Dear Diet Soda: You're not helping - What research has to say about artificially sweetened beverages

Excerpts from a report published in Trends in Endocrinology & Metabolism 2013

Artificial sweeteners produce the counterintuitive effect of inducing metabolic derangements

Susan E. Swithers -- Department of Psychological Sciences and Ingestive Behavior Research Center, Purdue University, 703 Third Street, West Lafayette, IN 47907, USA

ASB = artificially sweetened beverage
SSB = sugar sweetened beverage

Weight gain & body fat percentage

The San Antonio Heart Study documented weight change in men and women over a 7–8-year period. That study reported that, among participants who were normal weight or overweight at the beginning of the study, risk of weight gain and obesity were significantly greater in those consuming ASB compared with those who did not.
In a study of two adolescent groups, ASB use was associated with increased body fat percentage at 2-year follow-up.

Metabolic syndrome (pre-diabetes)

A number of studies have reported greater risk of metabolic syndrome for consumers of ASB. Estimates of the increase range from 17% to over 100%, with the magnitude of the risk also depending on which other risk factors were taken into consideration. In studies that also examined the risk of metabolic syndrome with SSB consumption, the increased risk was often similar for SSB and ASB.

Type 2 diabetes

In the European E3N study and the Health Professionals Follow-up Study, risk for Type 2 diabetes more than doubled for participants in the top 25% of ASB consumption compared with non-consumers. SSB consumption was also associated with increased risk of Type 2 diabetes.

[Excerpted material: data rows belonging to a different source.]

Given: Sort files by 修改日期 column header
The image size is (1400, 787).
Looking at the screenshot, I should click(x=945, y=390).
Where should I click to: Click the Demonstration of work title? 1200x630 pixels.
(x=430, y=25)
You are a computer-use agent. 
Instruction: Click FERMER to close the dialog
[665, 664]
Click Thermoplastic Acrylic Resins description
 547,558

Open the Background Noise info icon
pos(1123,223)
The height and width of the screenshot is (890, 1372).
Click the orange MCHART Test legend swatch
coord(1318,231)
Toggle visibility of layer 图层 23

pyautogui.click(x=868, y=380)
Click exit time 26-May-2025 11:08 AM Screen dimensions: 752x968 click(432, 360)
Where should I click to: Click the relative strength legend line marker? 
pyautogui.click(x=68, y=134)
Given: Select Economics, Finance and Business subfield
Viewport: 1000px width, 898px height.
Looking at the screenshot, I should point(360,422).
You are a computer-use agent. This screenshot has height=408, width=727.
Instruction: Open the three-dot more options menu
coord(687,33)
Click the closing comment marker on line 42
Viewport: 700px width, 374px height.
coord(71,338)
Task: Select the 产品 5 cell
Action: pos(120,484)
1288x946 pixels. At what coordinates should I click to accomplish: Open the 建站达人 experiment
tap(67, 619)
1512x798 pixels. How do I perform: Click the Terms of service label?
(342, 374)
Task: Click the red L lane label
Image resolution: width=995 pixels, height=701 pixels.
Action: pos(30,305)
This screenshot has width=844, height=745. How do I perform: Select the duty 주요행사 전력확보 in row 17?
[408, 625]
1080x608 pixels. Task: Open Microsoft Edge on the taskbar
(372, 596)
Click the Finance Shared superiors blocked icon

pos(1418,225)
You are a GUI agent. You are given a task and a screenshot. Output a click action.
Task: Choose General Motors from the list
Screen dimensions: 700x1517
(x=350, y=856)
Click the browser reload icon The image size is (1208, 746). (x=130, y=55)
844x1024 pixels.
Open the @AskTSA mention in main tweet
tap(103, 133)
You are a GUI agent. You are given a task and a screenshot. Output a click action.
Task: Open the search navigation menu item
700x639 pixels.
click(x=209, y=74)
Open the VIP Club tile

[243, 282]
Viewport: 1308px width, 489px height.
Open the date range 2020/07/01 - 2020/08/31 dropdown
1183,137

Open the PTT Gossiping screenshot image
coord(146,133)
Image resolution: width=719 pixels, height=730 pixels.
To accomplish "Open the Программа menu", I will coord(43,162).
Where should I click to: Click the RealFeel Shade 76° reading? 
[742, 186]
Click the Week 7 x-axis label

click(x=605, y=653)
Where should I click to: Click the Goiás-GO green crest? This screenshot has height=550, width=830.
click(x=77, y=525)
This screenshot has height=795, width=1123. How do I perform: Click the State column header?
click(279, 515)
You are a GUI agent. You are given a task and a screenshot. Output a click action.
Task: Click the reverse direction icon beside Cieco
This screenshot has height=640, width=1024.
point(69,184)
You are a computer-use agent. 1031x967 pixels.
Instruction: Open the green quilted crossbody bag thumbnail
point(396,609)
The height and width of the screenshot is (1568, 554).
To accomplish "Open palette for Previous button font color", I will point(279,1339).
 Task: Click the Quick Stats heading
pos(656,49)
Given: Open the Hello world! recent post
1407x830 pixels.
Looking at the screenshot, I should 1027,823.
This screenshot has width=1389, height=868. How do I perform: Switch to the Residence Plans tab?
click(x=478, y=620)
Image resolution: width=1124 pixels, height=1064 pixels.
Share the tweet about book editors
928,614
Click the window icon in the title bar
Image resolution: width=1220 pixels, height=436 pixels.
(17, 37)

Hypertension and cardiovascular disease

In the Nurses Health Study, risk for coronary heart disease (CHD) was significantly elevated in women who consumed more than two ASB or SSB per day. Similarly, in the Health Professionals Follow-up Study, risk of CHD was significantly elevated by ASB and SSB.
Three different studies found a significantly elevated risk for hypertension in women who consumed at least one ASB daily -- at a level similar to that of SSB use.
Results from the Northern Manhattan Study indicated that daily ASB consumption was associated with significantly increased risk of vascular events, at a magnitude similar to daily SSB consumption.

Concluding remarks

Recent data from humans and rodent models have provided little support for ASB in promoting weight loss or preventing negative health outcomes such as Type 2 diabetes, metabolic syndrome, and cardiovascular events. Instead, a number of studies suggest people who regularly consume ASB are at increased risk compared with those that do not consume ASB; with the magnitude of the increased risks similar to those associated with SSB.